First 4K Movie Available to the Public: TimeScapes

TimeScapes, a film by Tom Lowe, is officially the first film to ever be released to the public in 4K. While many of you may not have a 4K display from EIZO at your disposal like we do, there is no denying the fact that 4K has been on an uptick in the past few years. This uptick has been further facilitated by display manufacturers and camera manufacturers releasing new displays and new cameras at much more affordable price points that extreme enthusiast consumers or prosumers can afford.

TimeScapes: Rapture 4K is a video on YouTube (and Vimeo) which we’ve had the luxury of viewing in 720P, 1080P and 4K. This video features a short clip of the TimeScapes film and allows you to watch it in virtually any resolution you like, including 4K which we have tested.

While there is no doubt that this film by world renowned Astronomy Photographer Tom Lew is fantastic, what it really is accomplishing is the public availability of 4K content. We spent a few weeks before obtaining our EIZO 4K display looking for content to feature on it. Unfortunately, we were told that any feature film shot in 4K generally isn’t mastered in 4K nor is most of the footage designed to ever leave the studio in 4K unless it is designed to be projected on a 4K projector. Most 4K films designed for 4K projection are extremely difficult to translate to a PC and as a result are left for use only on projectors.
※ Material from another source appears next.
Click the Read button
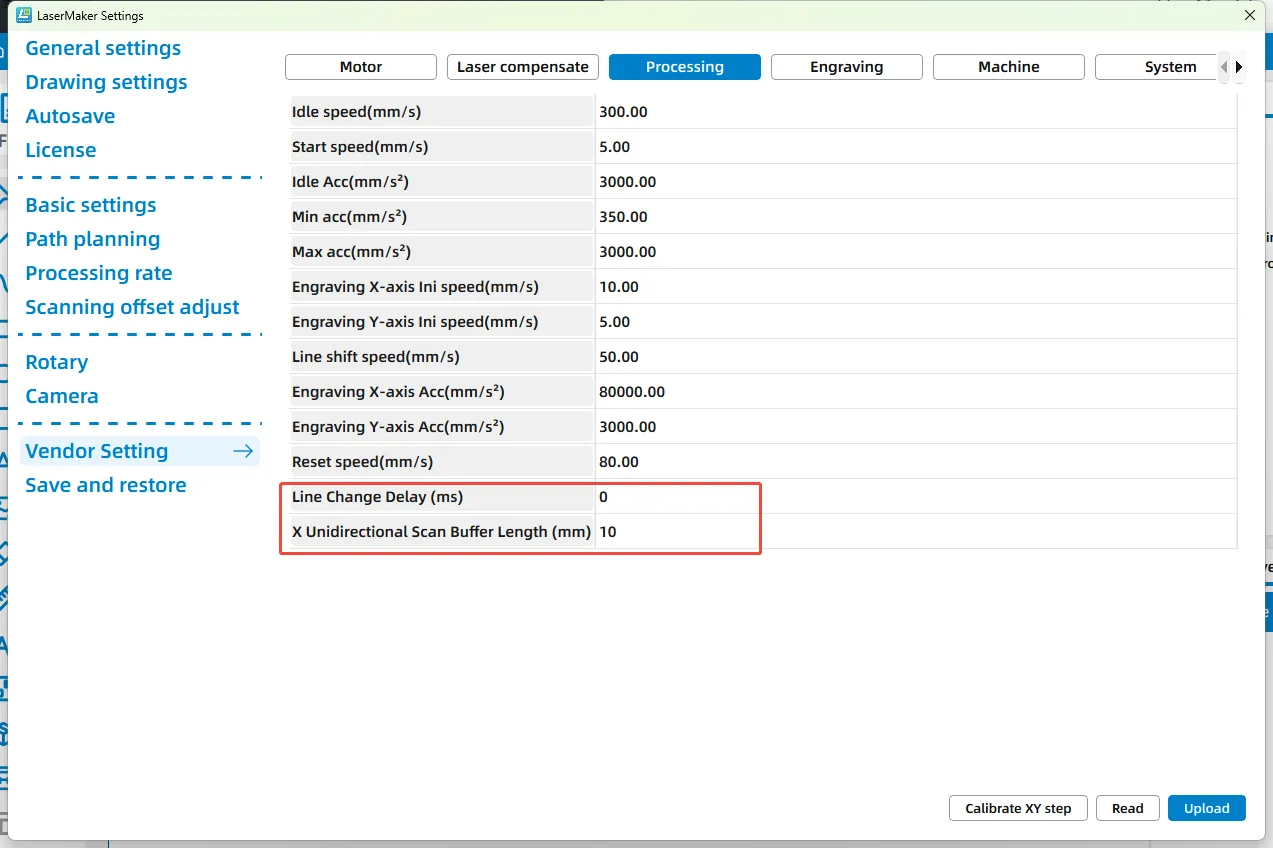The image size is (1273, 848). 1127,808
With the release of TimeScapes, the public finally has access to 4K content and can start to enjoy the value of having a monitor in a resolution beyond 1080P. This movie has also been mastered for 30" monitors or 2560 x 1440 resolution (also 27" on macs). This should be a requirement at every single Apple store that sells these displays to show people what their display is really capable of with the right content. You can check out the TimeScapes store and see for yourself what kind of formats are available. There are virtually no formats left untouched (except for 3D) and almost every single format is available in both a physical and a downloadable format, which we absolutely approve of. Afterall, with content like 4K and 1440P there is no doubt that a download will make a lot more sense than sending over a 200GB file on a hard drive.

Kudo to you guys, we hope more artists and studios follow suit and give the 4K market more to look at other than our 4K reels on YouTube.